= Non-recurring engineering =

One-time cost to develop a new product

Non-recurring engineering (NRE) cost refers to the one-time cost to research, design, develop and test a new product or product enhancement. When budgeting for a new product, NRE must be considered to analyze if a new product will be profitable. Even though a company will pay for NRE on a project only once, NRE costs can be prohibitively high and the product will need to sell well enough to produce a return on the initial investment. NRE is unlike production costs, which must be paid constantly to maintain production of a product. It is a form of fixed cost in economics terms. Once a system is designed, any number of units can be manufactured without increasing NRE cost.

NRE can be also budgeted and paid via another commercial term called royalty fee. The royalty fee could be a percentage of sales revenue or profit or combination of these two, which have to be incorporated in a mid to long term agreement between technology supplier and the OEM.
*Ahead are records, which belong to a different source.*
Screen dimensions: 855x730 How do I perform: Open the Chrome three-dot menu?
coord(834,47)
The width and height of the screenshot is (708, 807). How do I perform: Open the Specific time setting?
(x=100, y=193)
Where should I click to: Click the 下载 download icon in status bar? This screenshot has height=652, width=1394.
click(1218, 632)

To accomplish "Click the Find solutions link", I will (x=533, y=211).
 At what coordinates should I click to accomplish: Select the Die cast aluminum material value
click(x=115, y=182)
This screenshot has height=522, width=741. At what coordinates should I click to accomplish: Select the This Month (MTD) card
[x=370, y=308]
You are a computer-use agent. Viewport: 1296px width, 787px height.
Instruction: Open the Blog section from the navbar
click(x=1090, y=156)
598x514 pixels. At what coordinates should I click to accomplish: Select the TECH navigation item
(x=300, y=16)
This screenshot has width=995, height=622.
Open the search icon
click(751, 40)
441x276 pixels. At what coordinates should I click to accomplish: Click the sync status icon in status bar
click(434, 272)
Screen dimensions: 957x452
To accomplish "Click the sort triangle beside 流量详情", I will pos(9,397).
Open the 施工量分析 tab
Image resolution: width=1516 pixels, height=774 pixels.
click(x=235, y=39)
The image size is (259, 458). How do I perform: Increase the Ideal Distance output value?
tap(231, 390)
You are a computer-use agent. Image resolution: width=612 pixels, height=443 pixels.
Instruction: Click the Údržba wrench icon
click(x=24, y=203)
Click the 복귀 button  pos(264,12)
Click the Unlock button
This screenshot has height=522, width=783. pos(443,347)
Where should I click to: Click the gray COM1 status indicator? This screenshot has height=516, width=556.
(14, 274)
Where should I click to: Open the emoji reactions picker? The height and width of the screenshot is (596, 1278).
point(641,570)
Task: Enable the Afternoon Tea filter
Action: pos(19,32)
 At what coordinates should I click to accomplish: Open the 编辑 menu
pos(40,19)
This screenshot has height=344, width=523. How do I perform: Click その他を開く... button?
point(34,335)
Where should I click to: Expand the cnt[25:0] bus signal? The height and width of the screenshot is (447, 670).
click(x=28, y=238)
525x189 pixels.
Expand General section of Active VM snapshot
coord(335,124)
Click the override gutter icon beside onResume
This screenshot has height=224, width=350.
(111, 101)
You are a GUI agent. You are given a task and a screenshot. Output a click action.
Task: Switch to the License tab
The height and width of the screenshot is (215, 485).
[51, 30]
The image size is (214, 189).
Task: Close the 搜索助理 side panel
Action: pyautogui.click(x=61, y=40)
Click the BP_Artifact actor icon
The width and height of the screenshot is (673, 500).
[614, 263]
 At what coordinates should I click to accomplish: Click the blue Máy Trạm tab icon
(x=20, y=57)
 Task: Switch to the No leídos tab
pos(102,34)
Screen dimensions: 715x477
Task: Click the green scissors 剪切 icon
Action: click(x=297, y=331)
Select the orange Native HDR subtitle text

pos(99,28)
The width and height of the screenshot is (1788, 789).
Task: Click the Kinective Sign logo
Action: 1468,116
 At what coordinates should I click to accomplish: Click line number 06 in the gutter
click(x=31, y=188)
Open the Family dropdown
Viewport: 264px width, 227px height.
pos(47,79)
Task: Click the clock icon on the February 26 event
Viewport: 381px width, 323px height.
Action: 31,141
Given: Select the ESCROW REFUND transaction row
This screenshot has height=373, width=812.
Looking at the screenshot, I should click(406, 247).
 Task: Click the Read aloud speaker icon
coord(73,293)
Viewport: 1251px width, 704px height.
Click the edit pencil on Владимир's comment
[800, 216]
In a project-type (manufacturing) company, large parts (possibly all) of the project represent NRE. In this case the NRE costs are likely to be included in the first project's costs, this can also be called research and development (R&D). If the firm cannot recover these costs, it must consider funding part of these from reserves, possibly take a project loss, in the hope that the investment can be recovered from further profit on future projects.

NRE can also be explained as engineering service. Non-recurring engineering (NRE) refers to professional services activities associated with the initial development, design, and implementation of a product or system. These services typically include:

- Planning and project management
- Configuration and customization
- Modification of existing designs or systems
- Integration of components or subsystems
- Engineering and design work
- Quality assurance and testing

NRE activities are generally one-time efforts that occur during the development phase, as opposed to recurring costs associated with ongoing production or maintenance. In industries such as semiconductor manufacturing or automotive engineering, NRE often covers costs related to tooling, prototyping, and initial validation of hardware or software solutions.

The concept of full product NRE as described above may lead readers to believe that NRE expenses are unnecessarily high. However, focused NRE wherein small amounts of NRE money can yield large returns by making existing product changes is an option to consider as well. A small adjustment to an existing assembly may be considered, in order to use a less expensive or improved subcomponent or to replace a subcomponent which is no longer available. In the world of embedded firmware, NRE may be invested in code development to fix problems or to add features where the costs to implement are a very small percentages of an immediate return. Chrysler found such a way to repair a transmission problem by investing trivial NRE dollars into computer firmware to fix a mechanical problem to save some tens of millions of dollars in mechanical repairs to transmissions in the field.

NRE-concepts-as-financial-investments are loss control tools considered part of manufacturing profit enhancement.